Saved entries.
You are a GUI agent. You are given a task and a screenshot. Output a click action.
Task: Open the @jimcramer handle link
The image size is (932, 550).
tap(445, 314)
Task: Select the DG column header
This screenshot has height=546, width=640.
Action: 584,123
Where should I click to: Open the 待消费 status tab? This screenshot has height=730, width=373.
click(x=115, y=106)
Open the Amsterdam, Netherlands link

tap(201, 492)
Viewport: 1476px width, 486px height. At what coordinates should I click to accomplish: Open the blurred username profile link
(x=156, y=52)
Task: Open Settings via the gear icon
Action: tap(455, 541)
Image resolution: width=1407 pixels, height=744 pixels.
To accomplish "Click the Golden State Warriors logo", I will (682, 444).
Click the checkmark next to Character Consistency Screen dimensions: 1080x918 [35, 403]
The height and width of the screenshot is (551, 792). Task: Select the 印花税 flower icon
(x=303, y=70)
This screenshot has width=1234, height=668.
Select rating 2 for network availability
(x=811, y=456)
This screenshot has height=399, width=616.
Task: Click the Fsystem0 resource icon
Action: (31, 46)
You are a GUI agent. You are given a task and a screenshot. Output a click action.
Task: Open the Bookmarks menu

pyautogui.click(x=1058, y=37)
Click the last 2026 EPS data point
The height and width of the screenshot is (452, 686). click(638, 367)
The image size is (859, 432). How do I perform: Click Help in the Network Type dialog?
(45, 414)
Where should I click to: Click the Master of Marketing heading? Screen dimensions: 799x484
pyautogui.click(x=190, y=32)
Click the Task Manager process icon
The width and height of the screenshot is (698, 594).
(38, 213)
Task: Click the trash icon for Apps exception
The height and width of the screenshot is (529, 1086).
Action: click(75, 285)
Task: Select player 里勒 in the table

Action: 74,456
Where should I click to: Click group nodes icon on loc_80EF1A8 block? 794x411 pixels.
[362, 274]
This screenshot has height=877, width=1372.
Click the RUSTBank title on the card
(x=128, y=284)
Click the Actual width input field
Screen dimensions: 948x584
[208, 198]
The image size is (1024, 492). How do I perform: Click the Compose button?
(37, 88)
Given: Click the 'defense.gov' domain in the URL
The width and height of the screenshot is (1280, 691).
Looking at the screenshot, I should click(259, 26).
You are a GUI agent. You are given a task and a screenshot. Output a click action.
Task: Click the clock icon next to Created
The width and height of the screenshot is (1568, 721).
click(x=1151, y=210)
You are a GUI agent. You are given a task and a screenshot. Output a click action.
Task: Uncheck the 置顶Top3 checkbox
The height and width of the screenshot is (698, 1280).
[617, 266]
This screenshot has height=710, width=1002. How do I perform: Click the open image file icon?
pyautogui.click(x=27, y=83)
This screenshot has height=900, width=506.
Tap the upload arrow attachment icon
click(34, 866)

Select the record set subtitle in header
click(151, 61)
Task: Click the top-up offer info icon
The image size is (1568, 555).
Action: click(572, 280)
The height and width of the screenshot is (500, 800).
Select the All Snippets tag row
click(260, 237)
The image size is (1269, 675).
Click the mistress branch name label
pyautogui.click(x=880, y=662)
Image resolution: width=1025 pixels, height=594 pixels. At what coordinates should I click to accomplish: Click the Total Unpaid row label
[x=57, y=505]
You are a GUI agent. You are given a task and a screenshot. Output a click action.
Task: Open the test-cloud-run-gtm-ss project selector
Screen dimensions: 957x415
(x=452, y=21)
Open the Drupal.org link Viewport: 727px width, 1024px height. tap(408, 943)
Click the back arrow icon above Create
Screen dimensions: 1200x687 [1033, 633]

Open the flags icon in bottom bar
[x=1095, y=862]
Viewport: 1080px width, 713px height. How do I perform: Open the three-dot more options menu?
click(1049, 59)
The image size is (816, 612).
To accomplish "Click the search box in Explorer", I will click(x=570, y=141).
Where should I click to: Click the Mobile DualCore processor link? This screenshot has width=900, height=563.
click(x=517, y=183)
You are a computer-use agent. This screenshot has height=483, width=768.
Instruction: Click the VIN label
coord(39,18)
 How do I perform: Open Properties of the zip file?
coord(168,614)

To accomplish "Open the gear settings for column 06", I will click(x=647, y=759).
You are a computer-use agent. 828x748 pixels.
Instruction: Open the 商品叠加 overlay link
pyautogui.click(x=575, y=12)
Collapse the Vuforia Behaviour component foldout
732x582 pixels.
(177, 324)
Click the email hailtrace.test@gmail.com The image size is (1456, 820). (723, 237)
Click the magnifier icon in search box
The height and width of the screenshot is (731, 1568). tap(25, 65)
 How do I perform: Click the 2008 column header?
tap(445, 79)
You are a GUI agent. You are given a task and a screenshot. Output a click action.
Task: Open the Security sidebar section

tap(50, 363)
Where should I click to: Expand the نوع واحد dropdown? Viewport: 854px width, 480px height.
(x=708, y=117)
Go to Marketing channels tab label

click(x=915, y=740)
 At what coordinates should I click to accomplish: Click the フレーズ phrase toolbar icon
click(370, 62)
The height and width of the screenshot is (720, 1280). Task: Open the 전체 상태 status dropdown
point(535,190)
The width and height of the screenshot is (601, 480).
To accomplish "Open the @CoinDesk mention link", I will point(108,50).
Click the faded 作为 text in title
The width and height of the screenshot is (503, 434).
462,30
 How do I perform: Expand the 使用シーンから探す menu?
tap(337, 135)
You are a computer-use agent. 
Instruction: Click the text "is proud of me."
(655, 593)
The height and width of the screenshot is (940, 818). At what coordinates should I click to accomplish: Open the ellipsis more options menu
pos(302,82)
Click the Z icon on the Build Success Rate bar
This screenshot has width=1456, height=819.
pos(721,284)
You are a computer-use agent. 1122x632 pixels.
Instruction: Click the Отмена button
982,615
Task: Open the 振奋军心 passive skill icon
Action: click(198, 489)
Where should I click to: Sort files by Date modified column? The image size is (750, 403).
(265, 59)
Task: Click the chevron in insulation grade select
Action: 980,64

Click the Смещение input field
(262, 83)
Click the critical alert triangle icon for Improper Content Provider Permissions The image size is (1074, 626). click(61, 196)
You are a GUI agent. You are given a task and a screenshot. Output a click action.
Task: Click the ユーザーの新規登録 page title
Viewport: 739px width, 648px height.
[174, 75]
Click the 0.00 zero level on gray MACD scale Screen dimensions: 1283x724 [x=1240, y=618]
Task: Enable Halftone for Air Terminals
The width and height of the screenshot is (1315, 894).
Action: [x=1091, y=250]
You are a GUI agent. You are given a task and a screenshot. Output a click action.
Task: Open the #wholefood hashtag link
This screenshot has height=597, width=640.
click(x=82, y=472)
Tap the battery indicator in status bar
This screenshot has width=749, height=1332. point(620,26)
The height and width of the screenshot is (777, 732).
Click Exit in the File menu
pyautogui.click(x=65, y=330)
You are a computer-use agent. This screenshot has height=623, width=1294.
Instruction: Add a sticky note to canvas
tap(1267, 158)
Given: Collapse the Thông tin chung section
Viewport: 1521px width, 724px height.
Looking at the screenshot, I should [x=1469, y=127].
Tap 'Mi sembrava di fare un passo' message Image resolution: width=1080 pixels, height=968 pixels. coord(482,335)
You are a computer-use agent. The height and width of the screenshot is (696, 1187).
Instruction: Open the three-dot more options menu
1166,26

WHAT IS EXPECTED. Return the entries above exactly, each one complete.

YOUR RESPONSE.
You are a GUI agent. You are given a task and a screenshot. Output a click action.
Task: Open the @jimcramer handle link
The image size is (932, 550).
tap(445, 314)
Task: Select the DG column header
This screenshot has height=546, width=640.
Action: 584,123
Where should I click to: Open the 待消费 status tab? This screenshot has height=730, width=373.
click(x=115, y=106)
Open the Amsterdam, Netherlands link

tap(201, 492)
Viewport: 1476px width, 486px height. At what coordinates should I click to accomplish: Open the blurred username profile link
(x=156, y=52)
Task: Open Settings via the gear icon
Action: tap(455, 541)
Image resolution: width=1407 pixels, height=744 pixels.
To accomplish "Click the Golden State Warriors logo", I will (682, 444).
Click the checkmark next to Character Consistency Screen dimensions: 1080x918 [35, 403]
The height and width of the screenshot is (551, 792). Task: Select the 印花税 flower icon
(x=303, y=70)
This screenshot has width=1234, height=668.
Select rating 2 for network availability
(x=811, y=456)
This screenshot has height=399, width=616.
Task: Click the Fsystem0 resource icon
Action: (31, 46)
You are a GUI agent. You are given a task and a screenshot. Output a click action.
Task: Open the Bookmarks menu

pyautogui.click(x=1058, y=37)
Click the last 2026 EPS data point
The height and width of the screenshot is (452, 686). click(638, 367)
The image size is (859, 432). How do I perform: Click Help in the Network Type dialog?
(45, 414)
Where should I click to: Click the Master of Marketing heading? Screen dimensions: 799x484
pyautogui.click(x=190, y=32)
Click the Task Manager process icon
The width and height of the screenshot is (698, 594).
(38, 213)
Task: Click the trash icon for Apps exception
The height and width of the screenshot is (529, 1086).
Action: click(75, 285)
Task: Select player 里勒 in the table

Action: 74,456
Where should I click to: Click group nodes icon on loc_80EF1A8 block? 794x411 pixels.
[362, 274]
This screenshot has height=877, width=1372.
Click the RUSTBank title on the card
(x=128, y=284)
Click the Actual width input field
Screen dimensions: 948x584
[208, 198]
The image size is (1024, 492). How do I perform: Click the Compose button?
(37, 88)
Given: Click the 'defense.gov' domain in the URL
The width and height of the screenshot is (1280, 691).
Looking at the screenshot, I should click(259, 26).
You are a GUI agent. You are given a task and a screenshot. Output a click action.
Task: Click the clock icon next to Created
The width and height of the screenshot is (1568, 721).
click(x=1151, y=210)
You are a GUI agent. You are given a task and a screenshot. Output a click action.
Task: Uncheck the 置顶Top3 checkbox
The height and width of the screenshot is (698, 1280).
[617, 266]
This screenshot has height=710, width=1002. How do I perform: Click the open image file icon?
pyautogui.click(x=27, y=83)
This screenshot has height=900, width=506.
Tap the upload arrow attachment icon
click(34, 866)

Select the record set subtitle in header
click(151, 61)
Task: Click the top-up offer info icon
The image size is (1568, 555).
Action: click(572, 280)
The height and width of the screenshot is (500, 800).
Select the All Snippets tag row
click(260, 237)
The image size is (1269, 675).
Click the mistress branch name label
pyautogui.click(x=880, y=662)
Image resolution: width=1025 pixels, height=594 pixels. At what coordinates should I click to accomplish: Click the Total Unpaid row label
[x=57, y=505]
You are a GUI agent. You are given a task and a screenshot. Output a click action.
Task: Open the test-cloud-run-gtm-ss project selector
Screen dimensions: 957x415
(x=452, y=21)
Open the Drupal.org link Viewport: 727px width, 1024px height. tap(408, 943)
Click the back arrow icon above Create
Screen dimensions: 1200x687 [1033, 633]

Open the flags icon in bottom bar
[x=1095, y=862]
Viewport: 1080px width, 713px height. How do I perform: Open the three-dot more options menu?
click(1049, 59)
The image size is (816, 612).
To accomplish "Click the search box in Explorer", I will click(x=570, y=141).
Where should I click to: Click the Mobile DualCore processor link? This screenshot has width=900, height=563.
click(x=517, y=183)
You are a computer-use agent. This screenshot has height=483, width=768.
Instruction: Click the VIN label
coord(39,18)
 How do I perform: Open Properties of the zip file?
coord(168,614)

To accomplish "Open the gear settings for column 06", I will click(x=647, y=759).
You are a computer-use agent. 828x748 pixels.
Instruction: Open the 商品叠加 overlay link
pyautogui.click(x=575, y=12)
Collapse the Vuforia Behaviour component foldout
732x582 pixels.
(177, 324)
Click the email hailtrace.test@gmail.com The image size is (1456, 820). (723, 237)
Click the magnifier icon in search box
The height and width of the screenshot is (731, 1568). tap(25, 65)
 How do I perform: Click the 2008 column header?
tap(445, 79)
You are a GUI agent. You are given a task and a screenshot. Output a click action.
Task: Open the Security sidebar section

tap(50, 363)
Where should I click to: Expand the نوع واحد dropdown? Viewport: 854px width, 480px height.
(x=708, y=117)
Go to Marketing channels tab label

click(x=915, y=740)
 At what coordinates should I click to accomplish: Click the フレーズ phrase toolbar icon
click(370, 62)
The height and width of the screenshot is (720, 1280). Task: Open the 전체 상태 status dropdown
point(535,190)
The width and height of the screenshot is (601, 480).
To accomplish "Open the @CoinDesk mention link", I will point(108,50).
Click the faded 作为 text in title
The width and height of the screenshot is (503, 434).
462,30
 How do I perform: Expand the 使用シーンから探す menu?
tap(337, 135)
You are a computer-use agent. 
Instruction: Click the text "is proud of me."
(655, 593)
The height and width of the screenshot is (940, 818). At what coordinates should I click to accomplish: Open the ellipsis more options menu
pos(302,82)
Click the Z icon on the Build Success Rate bar
This screenshot has width=1456, height=819.
pos(721,284)
You are a computer-use agent. 1122x632 pixels.
Instruction: Click the Отмена button
982,615
Task: Open the 振奋军心 passive skill icon
Action: click(198, 489)
Where should I click to: Sort files by Date modified column? The image size is (750, 403).
(265, 59)
Task: Click the chevron in insulation grade select
Action: 980,64

Click the Смещение input field
(262, 83)
Click the critical alert triangle icon for Improper Content Provider Permissions The image size is (1074, 626). click(61, 196)
You are a GUI agent. You are given a task and a screenshot. Output a click action.
Task: Click the ユーザーの新規登録 page title
Viewport: 739px width, 648px height.
[174, 75]
Click the 0.00 zero level on gray MACD scale Screen dimensions: 1283x724 [x=1240, y=618]
Task: Enable Halftone for Air Terminals
The width and height of the screenshot is (1315, 894).
Action: [x=1091, y=250]
You are a GUI agent. You are given a task and a screenshot. Output a click action.
Task: Open the #wholefood hashtag link
This screenshot has height=597, width=640.
click(x=82, y=472)
Tap the battery indicator in status bar
This screenshot has width=749, height=1332. point(620,26)
The height and width of the screenshot is (777, 732).
Click Exit in the File menu
pyautogui.click(x=65, y=330)
You are a computer-use agent. This screenshot has height=623, width=1294.
Instruction: Add a sticky note to canvas
tap(1267, 158)
Given: Collapse the Thông tin chung section
Viewport: 1521px width, 724px height.
Looking at the screenshot, I should [x=1469, y=127].
Tap 'Mi sembrava di fare un passo' message Image resolution: width=1080 pixels, height=968 pixels. coord(482,335)
You are a computer-use agent. The height and width of the screenshot is (696, 1187).
Instruction: Open the three-dot more options menu
1166,26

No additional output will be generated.